WORK INSTRUCTION: Reply with nothing but how many lines in the entries below include "Image".

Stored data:
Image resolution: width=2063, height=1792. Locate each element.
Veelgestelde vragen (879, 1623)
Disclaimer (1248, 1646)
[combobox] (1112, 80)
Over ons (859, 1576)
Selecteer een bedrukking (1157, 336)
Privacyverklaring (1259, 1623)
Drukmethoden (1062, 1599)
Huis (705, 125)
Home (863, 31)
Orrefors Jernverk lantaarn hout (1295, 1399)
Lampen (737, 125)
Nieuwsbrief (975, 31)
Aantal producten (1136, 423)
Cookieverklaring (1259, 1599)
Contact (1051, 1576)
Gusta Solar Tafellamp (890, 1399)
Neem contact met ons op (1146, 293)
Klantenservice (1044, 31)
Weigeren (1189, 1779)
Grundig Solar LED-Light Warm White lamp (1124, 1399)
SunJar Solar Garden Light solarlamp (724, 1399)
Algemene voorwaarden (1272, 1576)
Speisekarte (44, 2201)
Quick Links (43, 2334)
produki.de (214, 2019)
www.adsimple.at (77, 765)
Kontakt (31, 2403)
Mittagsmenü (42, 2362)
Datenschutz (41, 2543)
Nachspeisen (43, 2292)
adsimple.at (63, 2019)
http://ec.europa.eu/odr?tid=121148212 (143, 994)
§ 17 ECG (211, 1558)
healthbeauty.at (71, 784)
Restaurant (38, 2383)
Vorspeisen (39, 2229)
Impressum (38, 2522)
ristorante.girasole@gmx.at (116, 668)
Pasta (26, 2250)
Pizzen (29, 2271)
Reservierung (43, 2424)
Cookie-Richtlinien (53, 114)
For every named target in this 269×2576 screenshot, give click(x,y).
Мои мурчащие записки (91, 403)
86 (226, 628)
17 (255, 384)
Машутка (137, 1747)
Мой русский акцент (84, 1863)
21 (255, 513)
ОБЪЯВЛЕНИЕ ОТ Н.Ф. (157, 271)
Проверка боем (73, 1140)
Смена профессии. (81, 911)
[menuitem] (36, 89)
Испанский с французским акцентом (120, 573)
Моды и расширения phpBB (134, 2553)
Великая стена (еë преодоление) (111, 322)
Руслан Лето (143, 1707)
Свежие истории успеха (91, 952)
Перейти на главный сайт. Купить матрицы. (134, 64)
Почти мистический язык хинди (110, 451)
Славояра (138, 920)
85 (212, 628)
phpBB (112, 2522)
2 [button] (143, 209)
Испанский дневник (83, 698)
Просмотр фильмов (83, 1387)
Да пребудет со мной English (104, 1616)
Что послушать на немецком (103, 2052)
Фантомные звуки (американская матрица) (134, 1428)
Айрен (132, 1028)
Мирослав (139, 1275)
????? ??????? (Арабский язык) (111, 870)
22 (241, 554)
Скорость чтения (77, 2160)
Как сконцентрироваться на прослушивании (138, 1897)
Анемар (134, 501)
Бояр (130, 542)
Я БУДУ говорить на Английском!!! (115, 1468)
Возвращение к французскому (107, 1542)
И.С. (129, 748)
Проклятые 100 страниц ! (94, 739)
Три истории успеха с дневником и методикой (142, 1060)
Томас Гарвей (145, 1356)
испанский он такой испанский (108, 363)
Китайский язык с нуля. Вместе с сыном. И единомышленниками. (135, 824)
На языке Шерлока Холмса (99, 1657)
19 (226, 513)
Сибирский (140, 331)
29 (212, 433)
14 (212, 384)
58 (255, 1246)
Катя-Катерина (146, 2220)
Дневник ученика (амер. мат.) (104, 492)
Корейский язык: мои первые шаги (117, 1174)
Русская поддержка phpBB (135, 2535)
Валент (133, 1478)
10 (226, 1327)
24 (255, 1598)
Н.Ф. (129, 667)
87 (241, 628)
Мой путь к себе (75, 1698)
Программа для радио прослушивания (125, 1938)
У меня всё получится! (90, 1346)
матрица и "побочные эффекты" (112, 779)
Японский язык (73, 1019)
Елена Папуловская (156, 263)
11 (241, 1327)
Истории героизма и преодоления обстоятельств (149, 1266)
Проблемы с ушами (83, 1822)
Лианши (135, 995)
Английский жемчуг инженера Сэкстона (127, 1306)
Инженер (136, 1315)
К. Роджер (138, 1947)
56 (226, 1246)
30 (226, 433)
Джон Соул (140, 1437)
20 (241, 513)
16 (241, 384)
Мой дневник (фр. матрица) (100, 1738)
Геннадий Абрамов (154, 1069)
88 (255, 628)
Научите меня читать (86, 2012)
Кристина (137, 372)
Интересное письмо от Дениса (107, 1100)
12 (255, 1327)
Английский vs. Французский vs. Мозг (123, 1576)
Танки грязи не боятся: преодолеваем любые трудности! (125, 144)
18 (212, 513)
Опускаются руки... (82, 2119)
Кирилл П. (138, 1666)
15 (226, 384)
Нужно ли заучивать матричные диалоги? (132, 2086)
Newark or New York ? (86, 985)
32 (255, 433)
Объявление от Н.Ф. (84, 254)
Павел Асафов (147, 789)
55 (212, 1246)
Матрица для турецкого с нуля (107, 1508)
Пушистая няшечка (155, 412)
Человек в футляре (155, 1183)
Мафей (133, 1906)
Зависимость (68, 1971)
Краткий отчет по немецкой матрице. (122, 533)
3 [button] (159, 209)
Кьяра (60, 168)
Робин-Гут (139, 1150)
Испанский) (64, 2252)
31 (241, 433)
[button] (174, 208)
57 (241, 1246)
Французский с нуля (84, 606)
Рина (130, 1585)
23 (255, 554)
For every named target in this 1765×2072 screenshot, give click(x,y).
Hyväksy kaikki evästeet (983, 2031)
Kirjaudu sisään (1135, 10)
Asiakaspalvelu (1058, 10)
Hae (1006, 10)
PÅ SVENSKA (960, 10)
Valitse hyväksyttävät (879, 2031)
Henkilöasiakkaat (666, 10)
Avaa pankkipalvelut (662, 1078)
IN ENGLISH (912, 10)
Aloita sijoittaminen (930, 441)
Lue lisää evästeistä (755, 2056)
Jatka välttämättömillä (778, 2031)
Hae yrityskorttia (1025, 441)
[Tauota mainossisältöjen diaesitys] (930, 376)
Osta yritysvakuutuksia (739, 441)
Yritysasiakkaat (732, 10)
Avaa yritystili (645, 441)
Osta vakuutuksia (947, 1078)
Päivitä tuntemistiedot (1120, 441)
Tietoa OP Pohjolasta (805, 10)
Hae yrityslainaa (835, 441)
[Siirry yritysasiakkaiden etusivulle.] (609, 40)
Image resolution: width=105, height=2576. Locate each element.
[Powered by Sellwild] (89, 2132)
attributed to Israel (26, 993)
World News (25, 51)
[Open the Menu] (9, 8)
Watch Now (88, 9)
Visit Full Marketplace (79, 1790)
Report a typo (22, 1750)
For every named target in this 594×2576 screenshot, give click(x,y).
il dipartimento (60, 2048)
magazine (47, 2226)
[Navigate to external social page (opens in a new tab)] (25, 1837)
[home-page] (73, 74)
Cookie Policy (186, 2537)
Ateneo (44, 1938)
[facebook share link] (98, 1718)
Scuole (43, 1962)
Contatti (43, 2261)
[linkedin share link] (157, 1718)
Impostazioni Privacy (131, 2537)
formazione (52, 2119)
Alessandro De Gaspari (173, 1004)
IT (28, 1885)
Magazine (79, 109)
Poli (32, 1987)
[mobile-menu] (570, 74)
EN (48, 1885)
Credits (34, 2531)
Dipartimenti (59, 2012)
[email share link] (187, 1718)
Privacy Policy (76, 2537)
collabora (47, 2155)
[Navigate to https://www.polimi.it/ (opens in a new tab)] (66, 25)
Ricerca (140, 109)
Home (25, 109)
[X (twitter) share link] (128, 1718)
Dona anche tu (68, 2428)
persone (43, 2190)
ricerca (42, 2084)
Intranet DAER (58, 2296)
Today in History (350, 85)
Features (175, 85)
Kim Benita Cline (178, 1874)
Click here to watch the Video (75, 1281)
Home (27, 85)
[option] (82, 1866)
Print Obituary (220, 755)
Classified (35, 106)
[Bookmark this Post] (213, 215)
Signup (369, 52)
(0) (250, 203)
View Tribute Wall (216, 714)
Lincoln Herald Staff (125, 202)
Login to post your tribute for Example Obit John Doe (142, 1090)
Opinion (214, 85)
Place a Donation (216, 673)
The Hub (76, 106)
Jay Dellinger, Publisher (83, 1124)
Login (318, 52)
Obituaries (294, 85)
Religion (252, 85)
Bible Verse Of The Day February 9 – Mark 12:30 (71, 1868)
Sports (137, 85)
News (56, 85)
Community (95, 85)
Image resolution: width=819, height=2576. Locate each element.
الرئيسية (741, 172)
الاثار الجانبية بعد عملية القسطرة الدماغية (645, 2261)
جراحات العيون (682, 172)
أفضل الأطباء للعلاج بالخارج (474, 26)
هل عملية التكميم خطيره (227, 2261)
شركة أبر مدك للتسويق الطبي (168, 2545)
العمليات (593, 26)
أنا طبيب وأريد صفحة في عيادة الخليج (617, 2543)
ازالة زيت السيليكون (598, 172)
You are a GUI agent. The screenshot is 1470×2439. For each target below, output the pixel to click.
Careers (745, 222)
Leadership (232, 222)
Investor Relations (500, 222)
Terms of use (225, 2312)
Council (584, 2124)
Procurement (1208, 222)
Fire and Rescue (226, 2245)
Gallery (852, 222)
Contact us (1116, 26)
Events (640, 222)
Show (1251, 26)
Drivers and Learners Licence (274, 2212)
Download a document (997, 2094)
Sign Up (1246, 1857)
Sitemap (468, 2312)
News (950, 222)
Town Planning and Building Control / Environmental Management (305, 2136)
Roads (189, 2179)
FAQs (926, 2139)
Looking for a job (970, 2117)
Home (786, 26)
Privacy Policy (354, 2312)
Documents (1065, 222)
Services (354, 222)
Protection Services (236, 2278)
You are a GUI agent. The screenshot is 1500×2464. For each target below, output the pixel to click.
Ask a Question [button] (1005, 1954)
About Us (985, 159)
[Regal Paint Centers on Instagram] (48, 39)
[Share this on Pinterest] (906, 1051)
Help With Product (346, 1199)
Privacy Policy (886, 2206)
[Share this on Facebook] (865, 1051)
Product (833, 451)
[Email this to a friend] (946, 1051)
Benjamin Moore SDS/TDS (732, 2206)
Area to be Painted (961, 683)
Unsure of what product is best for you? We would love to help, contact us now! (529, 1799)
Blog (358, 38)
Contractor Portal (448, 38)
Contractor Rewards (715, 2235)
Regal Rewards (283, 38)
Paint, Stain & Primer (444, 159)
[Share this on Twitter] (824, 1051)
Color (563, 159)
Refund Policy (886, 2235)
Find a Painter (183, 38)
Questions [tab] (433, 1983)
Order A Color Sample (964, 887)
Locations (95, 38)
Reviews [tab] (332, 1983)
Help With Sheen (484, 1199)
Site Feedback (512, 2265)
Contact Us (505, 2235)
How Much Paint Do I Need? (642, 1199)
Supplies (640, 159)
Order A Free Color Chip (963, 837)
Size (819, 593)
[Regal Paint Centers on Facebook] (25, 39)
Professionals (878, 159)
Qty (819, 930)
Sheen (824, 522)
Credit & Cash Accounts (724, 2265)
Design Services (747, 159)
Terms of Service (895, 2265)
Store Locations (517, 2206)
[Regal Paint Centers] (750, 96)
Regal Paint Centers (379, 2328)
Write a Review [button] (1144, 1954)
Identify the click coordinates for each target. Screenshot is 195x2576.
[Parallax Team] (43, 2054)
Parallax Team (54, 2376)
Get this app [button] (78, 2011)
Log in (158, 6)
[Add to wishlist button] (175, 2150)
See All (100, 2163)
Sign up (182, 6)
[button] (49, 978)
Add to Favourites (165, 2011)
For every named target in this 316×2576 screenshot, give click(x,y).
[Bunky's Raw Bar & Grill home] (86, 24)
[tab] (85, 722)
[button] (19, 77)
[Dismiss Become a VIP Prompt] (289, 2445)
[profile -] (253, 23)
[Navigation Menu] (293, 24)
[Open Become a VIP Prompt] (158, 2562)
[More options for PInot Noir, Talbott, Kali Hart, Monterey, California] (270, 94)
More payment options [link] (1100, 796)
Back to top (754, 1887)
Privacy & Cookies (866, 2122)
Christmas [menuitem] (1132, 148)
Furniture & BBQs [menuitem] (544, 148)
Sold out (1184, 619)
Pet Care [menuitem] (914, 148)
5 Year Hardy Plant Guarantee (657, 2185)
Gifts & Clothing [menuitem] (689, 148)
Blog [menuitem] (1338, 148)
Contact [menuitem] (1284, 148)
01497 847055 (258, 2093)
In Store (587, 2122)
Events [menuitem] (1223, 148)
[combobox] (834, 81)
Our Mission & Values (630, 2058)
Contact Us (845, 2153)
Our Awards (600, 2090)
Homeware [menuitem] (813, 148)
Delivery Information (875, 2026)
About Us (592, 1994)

WRITTEN ANSWER: 3